Segment Start: INPUT DATA
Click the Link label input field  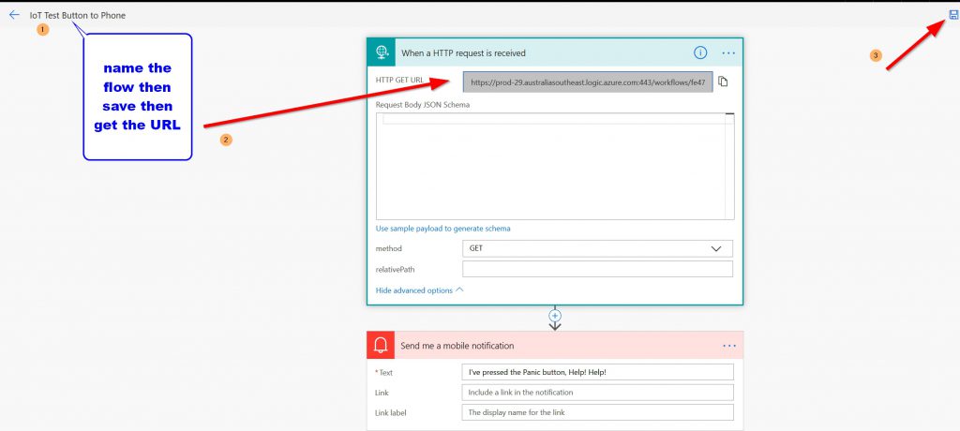pos(597,412)
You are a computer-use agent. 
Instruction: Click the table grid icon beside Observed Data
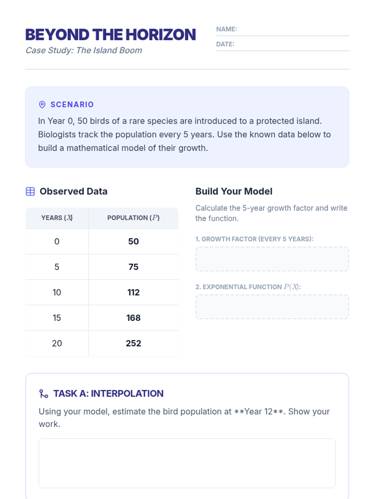30,191
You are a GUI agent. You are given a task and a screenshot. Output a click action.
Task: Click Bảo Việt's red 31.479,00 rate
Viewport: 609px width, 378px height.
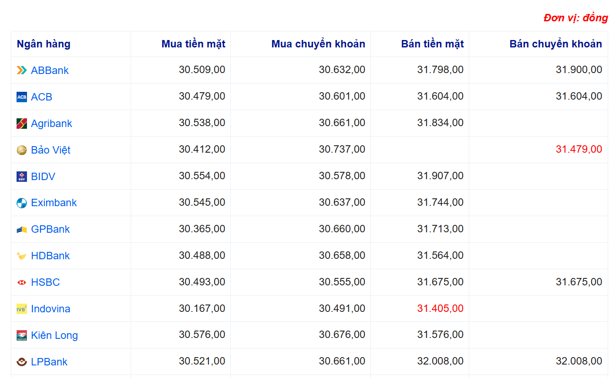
Segment End: INPUT DATA
EXERCISE INSTRUCTIONS —
Reproduce the lines from the one with "You are a GUI" through the end of the data, keeping both end lines, adding nothing, and dropping any pictures.

WRITTEN ANSWER —
You are a GUI agent. You are given a task and a screenshot. Output a click action.
Task: Click Bảo Việt's red 31.479,00 rate
Viewport: 609px width, 378px height.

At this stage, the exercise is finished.